In a series of recent blog posts, I’ve delved into the fascinating realm of VMware Aria Operations, uncovering its remarkable capabilities in analyzing energy consumption, energy costs, and carbon emissions attributed to diverse elements within a Software Defined Data Center (SDDC). Beyond just elucidating these features, I’ve also spotlighted the seamless integration of Aria Operations within SDDC automation, showcasing its user-friendly nature and its pivotal role in streamlining operational processes.
In this blog post, I’ll break down the basics of using VMware Aria Operations to control air conditioning in a closed-loop manner. We’ll explore how VMware Aria Operations handles this process step by step, making it easy to understand and implement. Let’s dive in and demystify the world of air conditioning control with VMware Aria Operations.

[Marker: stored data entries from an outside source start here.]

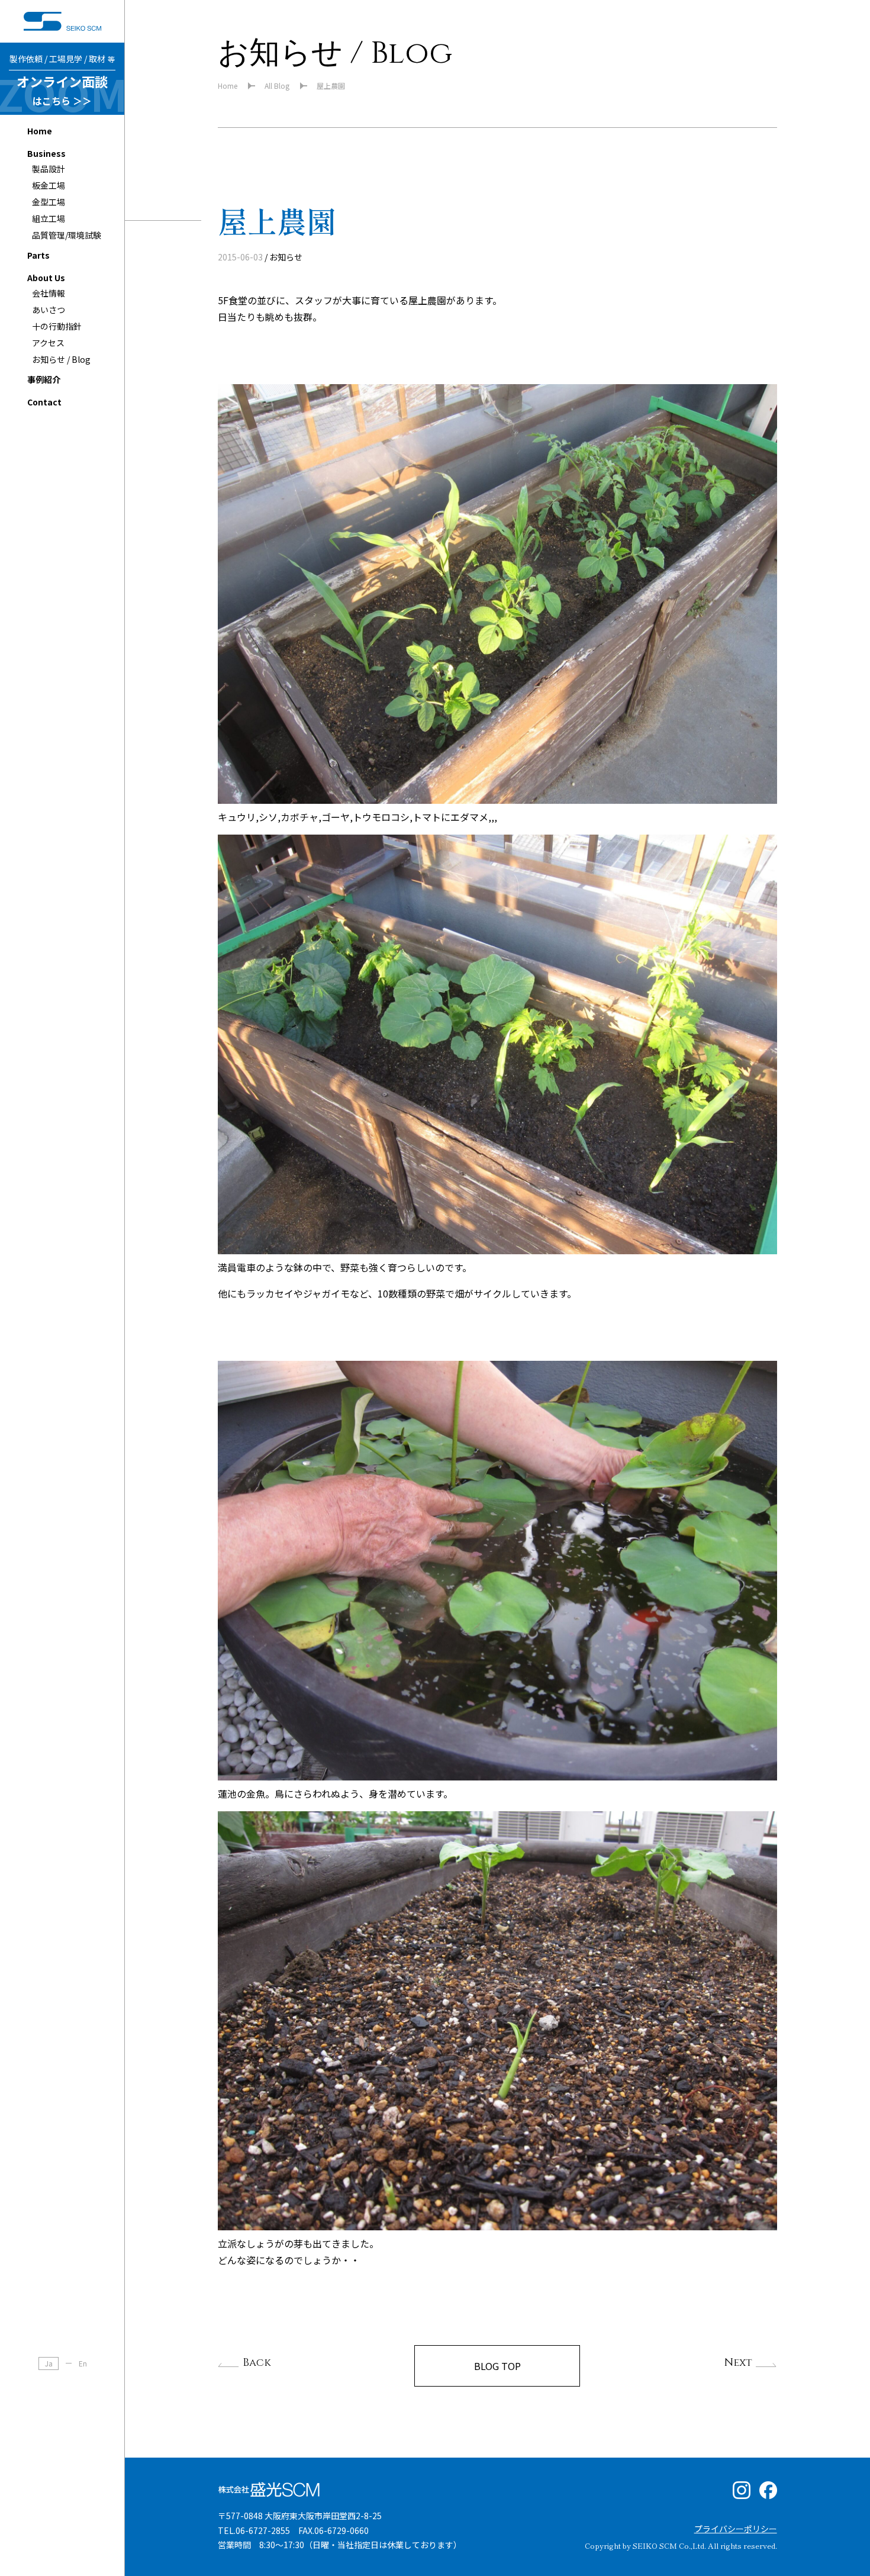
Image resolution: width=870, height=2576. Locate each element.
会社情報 (48, 293)
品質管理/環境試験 (66, 235)
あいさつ (48, 309)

NOTE: In this blog post, I want to clarify that what I’m presenting is a Proof of Concept (PoC), not an exhaustive guide on controlling a particular AC device. Plus, since I don’t have an AC device in my basement, I’ll be illustrating the process using a fan. However, keep in mind that the principles discussed here can be applied to any HVAC (Heating, Ventilation, and Air Conditioning) device.
Problem Statement
While advancements in data center design and cooling technologies have undoubtedly contributed to enhanced energy efficiency, it remains prudent to conduct a thorough assessment of cooling systems to identify potential areas for optimization.
A key aspect of enhancing energy efficiency in cooling systems involves consistently fine-tuning the cooling process to accurately match demand, thereby preventing both overheating and excessive cooling. Put simply, excessive cooling leads to energy wastage.
While I won’t delve into the intricate workings of control loops or elaborate on the specifics of PI or PD controllers, it is crucial to emphasize the necessity of a closed control loop, as illustrated in the subsequent diagram.
Following components are the single parts of the loop:
VMware Aria Operations as the error detector to determine the deviation from the desired state or the threshold and the current stats as well as the controller adjusting the cooling device
A controllable fan as the cooling device
Server rack as the entity we need to cool
Temperature sensor as I have described one of my previous blog posts
Solution
Let’s start with the easy part, the rack. It just a rack with servers and switches, that’s it. One may say that it is not important to measure the temperature within the rack, important is to measure the temperature inside the servers itself, and this is correct. In the end the the question where we measure the temperature is part of the sophisticated logic, but the answer does not change the concept, thus I will stick to the temperature in the rack.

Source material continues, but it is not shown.